Kate De Goldi’s last book, The 10PM Question, was a wonderful story and won many awards. It’s a story that’s loved by adults and children alike, and Kate’s latest book, The ACB with Honora Lee, is bound to have the same crossover appeal. I first heard about it when Kate talked about it at the Schools Programme for the Christchurch Writer’s Festival and I’ve been dying to read it ever since. I immediately fell in love with Perry and the residents of Santa Lucia.
Perry’s mother and father are busy people … they’re impatient, they’re tired, they get cross easily. And they think that only children, like Perry, should be kept busy. On Saturday mornings Perry and her father visit her gran, Honora Lee, at the Santa Lucia rest home, but Gran never remembers them. ‘Who is that man?’ Honora Lee asks when Perry’s father leaves the room.
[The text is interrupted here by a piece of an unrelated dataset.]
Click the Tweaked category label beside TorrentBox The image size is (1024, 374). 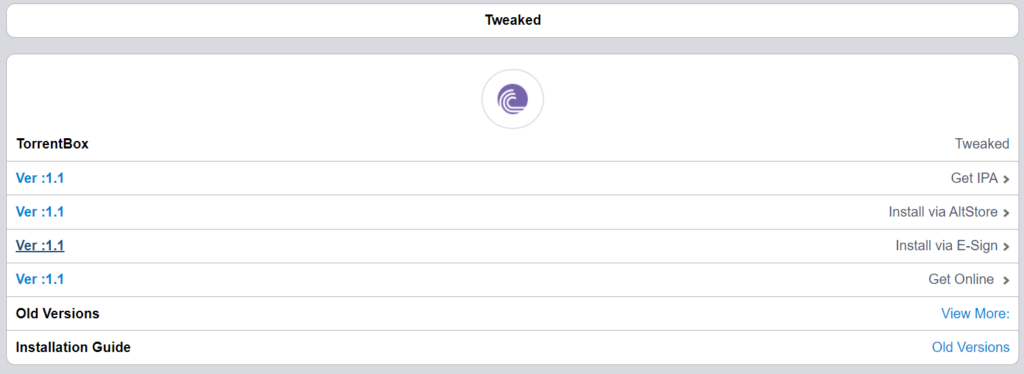(982, 144)
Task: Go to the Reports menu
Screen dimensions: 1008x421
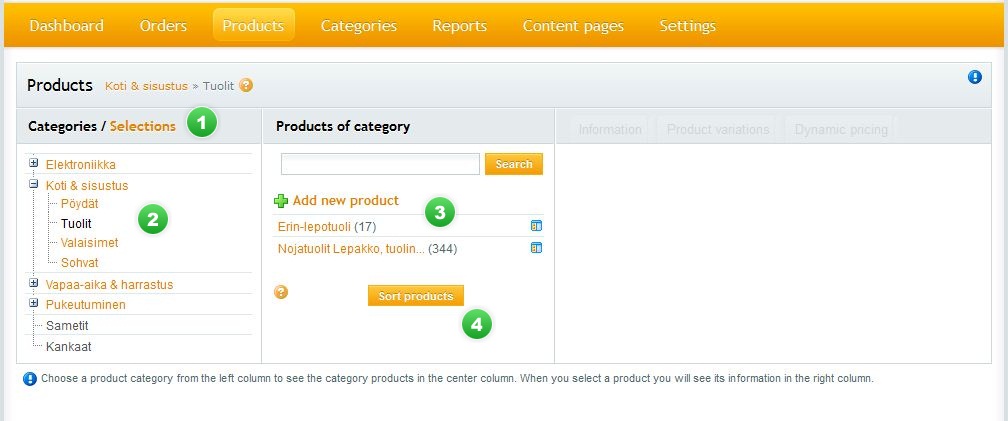Action: 459,26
After movement class is abruptly cancelled, Perry is allowed to go to Santa Lucia on Thursday afternoons. She discovers her Gran has an unconventional interest in the alphabet, so Perry decides to make an alphabet book with the help of Honora and the others. Soon everyone is interested in Perry’s book project.
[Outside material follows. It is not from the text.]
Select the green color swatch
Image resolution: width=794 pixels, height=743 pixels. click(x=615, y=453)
The ACB with Honora Lee is a quirky story about an unusual girl who finds friendship in an unlikely place. The story is brimming with humour, joy, wisdom, and a cast of colourful characters. It’s set in the Beckenham loop in Christchurch (where I live) and I only wish that I could go and meet Perry, Honora Lee, Dorris and the rest of Kate De Goldi’s characters. Perry is a unusual girl, who acts and sounds older than her 9 years. She seems quite lonely when we first meet her. Her parents are wrapped up in their own problems and don’t seem to have time for her. They don’t take much notice of her and enroll her in after school activities that she doesn’t really enjoy. Even when she really enjoys going to visit her gran and the others at the rest home, her parents don’t understand. Perry makes lots of new friends at Santa Lucia, including her gran’s friend, Doris, and Stephen and Audrey who work there. The fact that her gran doesn’t remember her doesn’t seem to worry Perry, she just reminds her who she is each time she visits. The thing that I like the most about Perry is her love of words. If she hears a word she doesn’t understand she has to find out what it means.
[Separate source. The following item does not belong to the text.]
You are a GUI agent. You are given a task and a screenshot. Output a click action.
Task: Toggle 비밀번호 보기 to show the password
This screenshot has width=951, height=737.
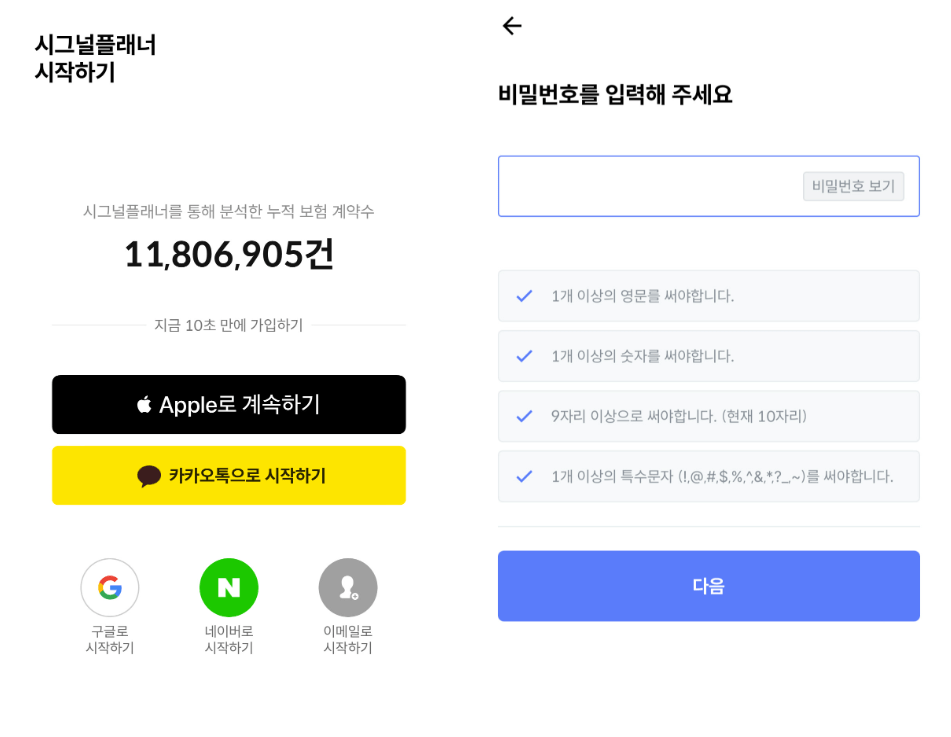coord(853,186)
Perry’s gran, Honora Lee, is a real character. She may not remember who the people around her are, but she remembers songs and lines of Shakespeare. As one of the characters describes her, she’s ‘crabby as an old apple,’ but she comes out with some hilarious lines. I especially like it when her and Perry are playing I Spy, because she always gets it around the wrong way. Here’s a great example, ‘I spy with my little eye,’ said Gran,’something beginning with fat.’
It’s Kate De Goldi’s whole cast of wonderful characters that make The ACB with Honora Lee such an enjoyable read. Their interactions provide some funny, embarrassing and touching moments. It’s a story that will be enjoyed by the young and the young at heart and it will leave you with a smile on your face.